> Text shown
++++++

Dear Vegans, Stop Comparing Animal Slaughter to the Holocaust

I have some crazy vegans on my social media feeds. There, I said it.

Now, there’s nothing wrong with cutting out animal products. There are meaningful environmental, moral, and health reasons for eating cheese made out of pine nuts. Advocating for the rights of living creatures is not enough for an unfriend, even if it comes with pictures of chickens being gutted.

But then I noticed a pro-vegan graphic that made me want to upchuck my turkey sandwich.

Vegan anti-semitism

It was a stack of bodies in Auschwitz piled up, shown side by side with a heap of hunted pigs. With a swastika in the center, the image compares the atrocities committed by the Nazis to factory farming. I wish I could say that this was a rogue image, but in reality, it’s a deeply anti-Semitic brand of vegan propaganda which refers to the slaughter of livestock as the “animal Holocaust.”

Vegan anti-Semitism

From comparing chickens in coops to emaciated Jews stacked up in barracks, the “animal Holocaust” narrative argues that eating meat is comparable to partaking in the institutionalized torture and mass murder of WWII.

At first I thought this was just an insensitively photoshopped graphic or two. But then I typed “animal Holocaust” into Twitter. There, vegans left and right truly believe that eating meat is just as traumatic of an atrocity as the near-successful attempt to mass-exterminate Jewish people. 

“The way we treat farm animals is equivalent to the holocaust,” wrote one user. “What’s happening to all the #animals is a #Holocaust I don’t care what anyone says. If it upsets people seeing pictures like this..put yourself in the animals position for a moment.”

++++++

> Supplied material
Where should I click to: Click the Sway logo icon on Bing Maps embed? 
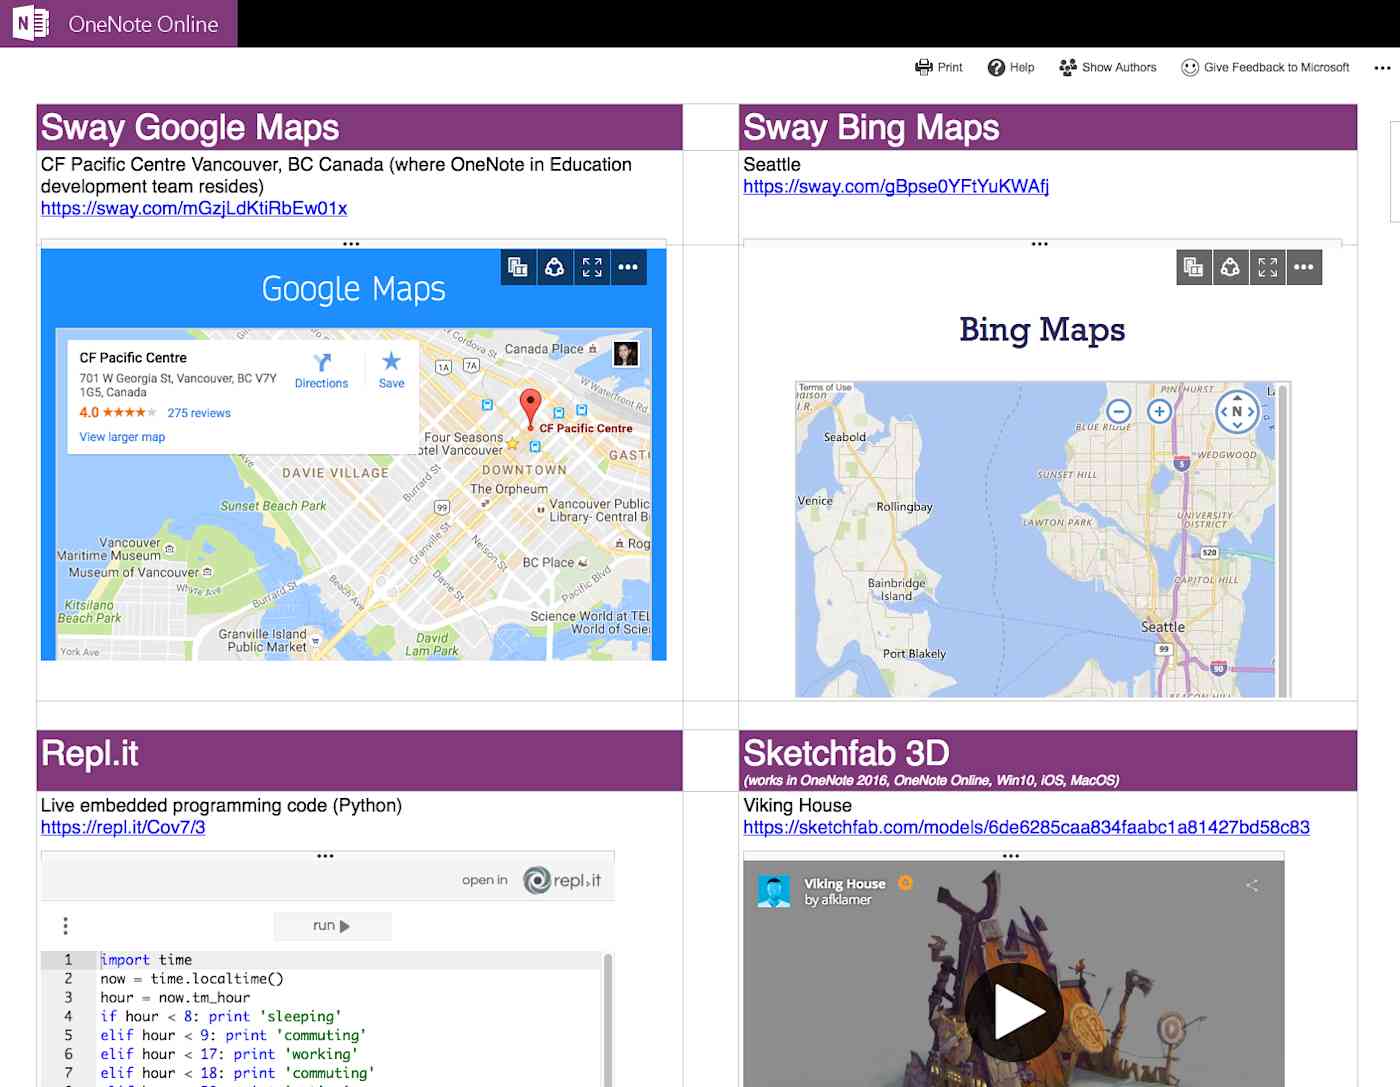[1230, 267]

++++++

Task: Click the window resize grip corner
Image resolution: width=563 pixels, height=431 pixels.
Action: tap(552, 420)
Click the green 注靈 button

++++++

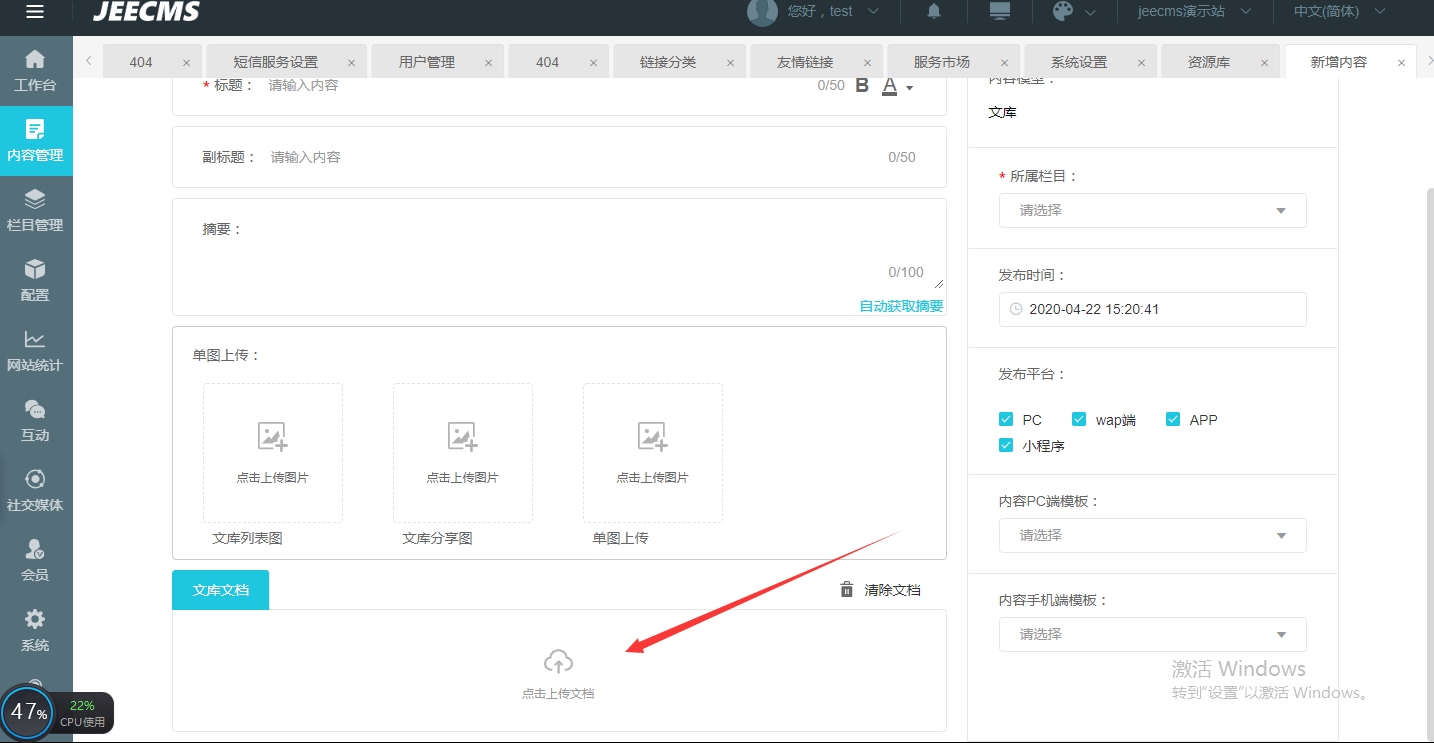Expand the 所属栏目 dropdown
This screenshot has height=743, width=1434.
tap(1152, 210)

++++++

> Activity
From the text about vegans comparing animal slaughter to the Holocaust, list the kinds of reasons for cutting out animal products that it calls meaningful.

> Exercise output
Environmental, moral, and health reasons.